As I’m learning MySQL and ProxySQL at my job, I’ve come across what appear to be two approaches to database proxying. I’d like to organize my understanding by drawing comparisons with PostgreSQL and its proxy solutions.
Underlying Differences
MySQL uses one thread per connection/client. PostgreSQL uses one process per connection/process. Choosing between the two could boil down to these revealing characteristics, as they indicate preferences around performance/resource usage and fault isolation levels. But to be clear, there are other foundational differences.
Transparency.
This approach focuses on being invisible, it doesn’t alter or interfere with database operations. The proxy is transparent and sits between the application and databases. If removed, everything would work the same exact way, with different connection characteristics.
e.g. pgBouncer. pgBouncer maintains a client(incoming connection) and server (actual postgreSQL connection) pool. It is protocol aware and checks transaction boundaries. It receives incoming requests from the client end, acquires an available database connection from the server pool, forwards the query, has postgreSQL perform, and then streams the response back to the client. It has the following pooling mode options: session(long-lived), transaction or statement(releases connection after each statement). How connection state is managed is maybe a TIL for another day.
Pros & Cons: Reliability and compatibility are advantages, but optimization options are limited. Do one thing and do it well.
Intelligence.
Here, the proxy is an active participant in query processing, has knowledge of the protocol and manipulates data flow. The focus is on feature richness and implementing it as a valued architectural component.

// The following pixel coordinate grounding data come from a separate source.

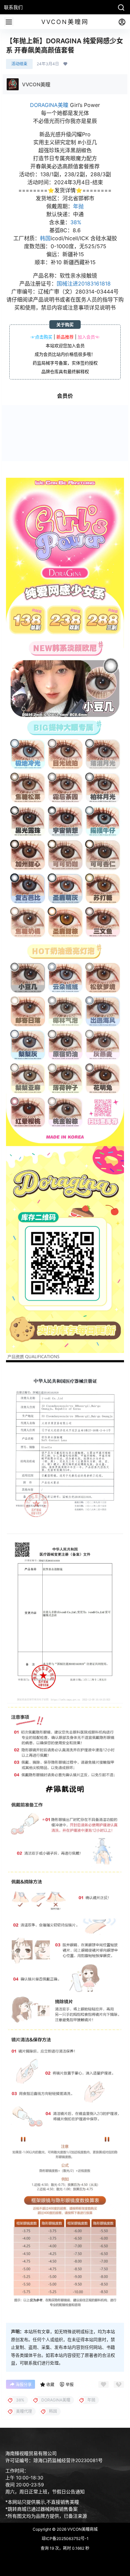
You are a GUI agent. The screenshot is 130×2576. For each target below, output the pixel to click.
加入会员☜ (88, 336)
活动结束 (19, 63)
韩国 (45, 238)
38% (75, 222)
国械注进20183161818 (84, 283)
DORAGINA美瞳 (49, 105)
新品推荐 (65, 336)
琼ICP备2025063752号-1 (65, 2538)
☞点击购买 (41, 336)
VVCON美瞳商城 (82, 2529)
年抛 (78, 206)
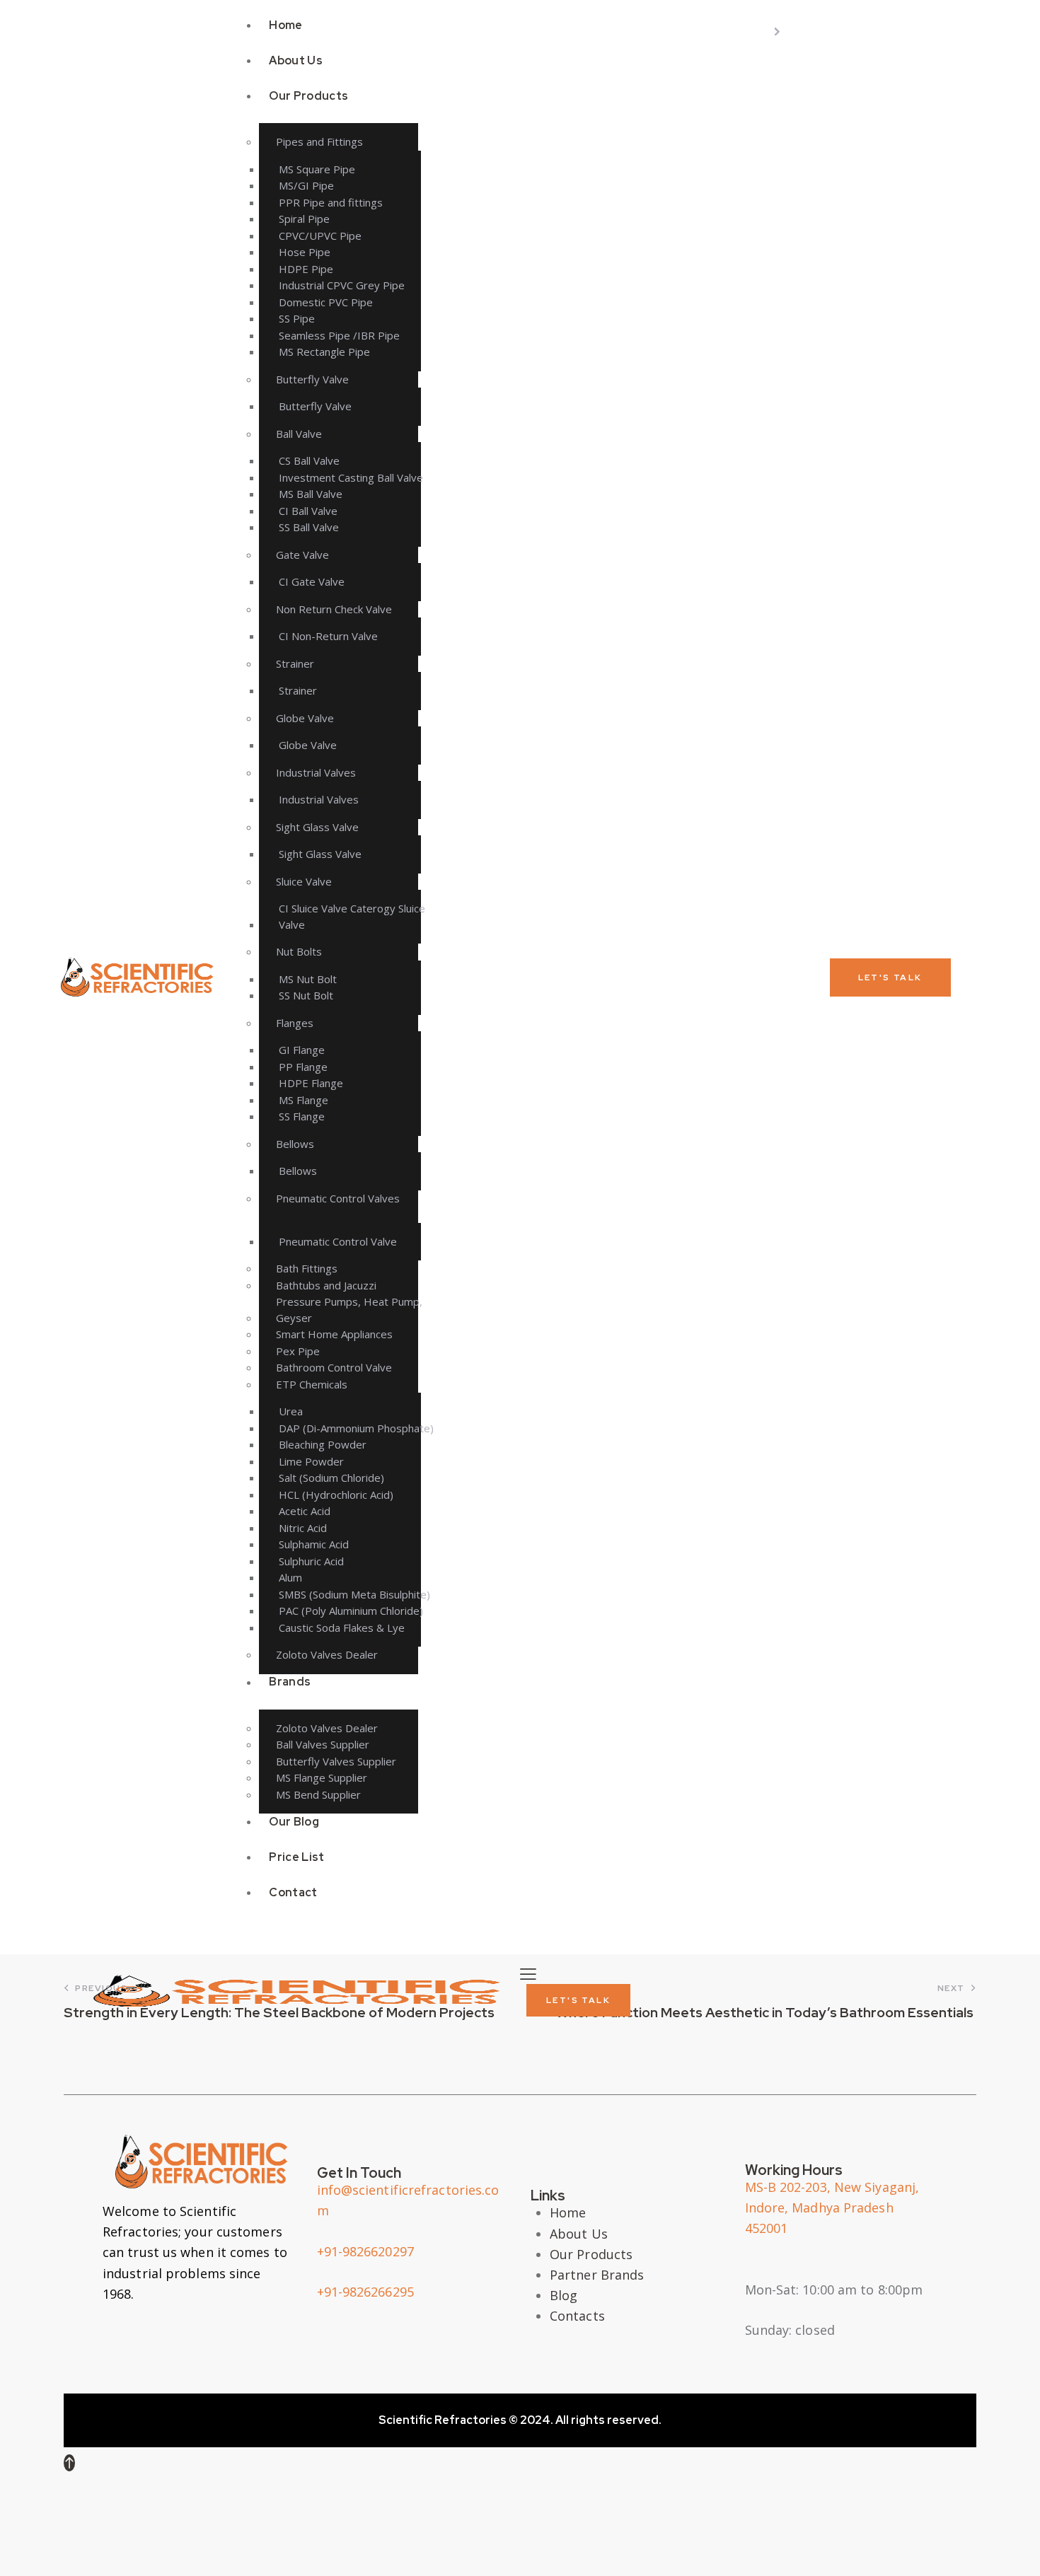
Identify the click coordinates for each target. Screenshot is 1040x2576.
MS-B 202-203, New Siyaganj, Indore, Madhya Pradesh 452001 (832, 2207)
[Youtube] (205, 2342)
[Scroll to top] (69, 2462)
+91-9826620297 (365, 2251)
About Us (579, 2233)
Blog (563, 2295)
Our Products (591, 2254)
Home (568, 2212)
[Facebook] (120, 2342)
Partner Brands (597, 2274)
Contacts (577, 2315)
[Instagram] (162, 2342)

e.g. ProxySQL. In contrast, ProxySQL utilizes multiple workers in event-driven ways with queues which can potentially scale thousands of connections per thread. It has a frontend and backend, similarly to pgBouncer. Connection pool sizes are configurable. Things like connection warmimg, connection recycling and connection reuse based on connection usage are supported features. ProxySQL has deeper MySQL protocol awareness and parses prepared statements, multi statements, and stored procedures. It has the ability to rewrite queries on the fly and cache at the query level. Because it is threaded, connection state is easily persisted across connections. ProxySQL is more than pooling, it can also load balance (with failover) using query types. ProxySQL can be dynamically reconfigured, meaning no server restarts.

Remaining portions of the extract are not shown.